Heh.. Rafer Alston's face reminds me of a young Dave Chappelle. I saw some great passing going on in the scrimmage. I cant wait till the preseason starts.. it may not be that great but its better than no basketball.


----------



## CrackerJack (Jul 2, 2005)

looked like a lucky shot from stro lol, but allsigns are looking good 4 us this year


----------



## Yao Mania (Aug 4, 2003)

CrackerJack said:


> looked like a lucky shot from stro lol, but allsigns are looking good 4 us this year


yep, that definitely looked like a lucky shot... 
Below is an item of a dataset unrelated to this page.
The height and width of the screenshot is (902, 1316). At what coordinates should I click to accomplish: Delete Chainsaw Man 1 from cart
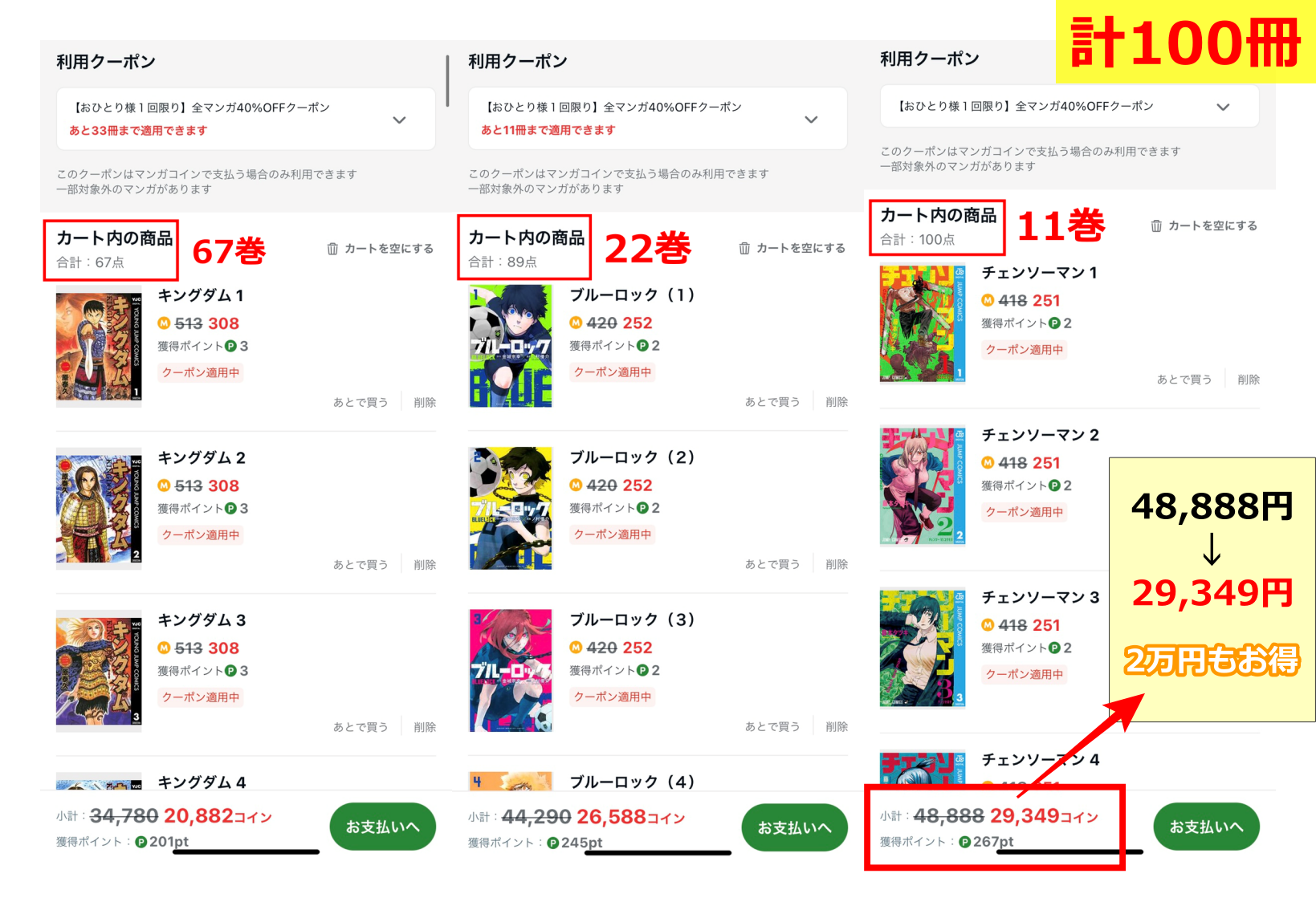point(1249,380)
One thing Rafer definitely has on any of our previous PGs (Francis included) is his quick decision-making skills on offense. He will make our team look very different this year.


----------



## TracywtFacy (Mar 29, 2005)

Just catching a glimpse of the new guys working out and playing with Yao and TMac is great to see... I like Rafer, he's light-hearted and friendly, and knows what he's there for - to get the ball to TMac and Yao  Tmac is obviously convinced Rafer is a good fit at PG, I can't wait for the first exhibition game in a few days.


----------



## sherwin (Mar 21, 2005)

I look forward to seeing T-Mac get some catch-and-shoots. He had like 2 last year. It seems like he always had to set himself up off the dribble cause we had no passers.


----------



## rogue (Jul 5, 2005)

:biggrin: Very entertaining. That looked fairly smooth and on point for a training camp video. I can't wait for the Tuesday game since the Texans are not doing well. Go Astros! WILD CARD CHAMPS! :banana:


----------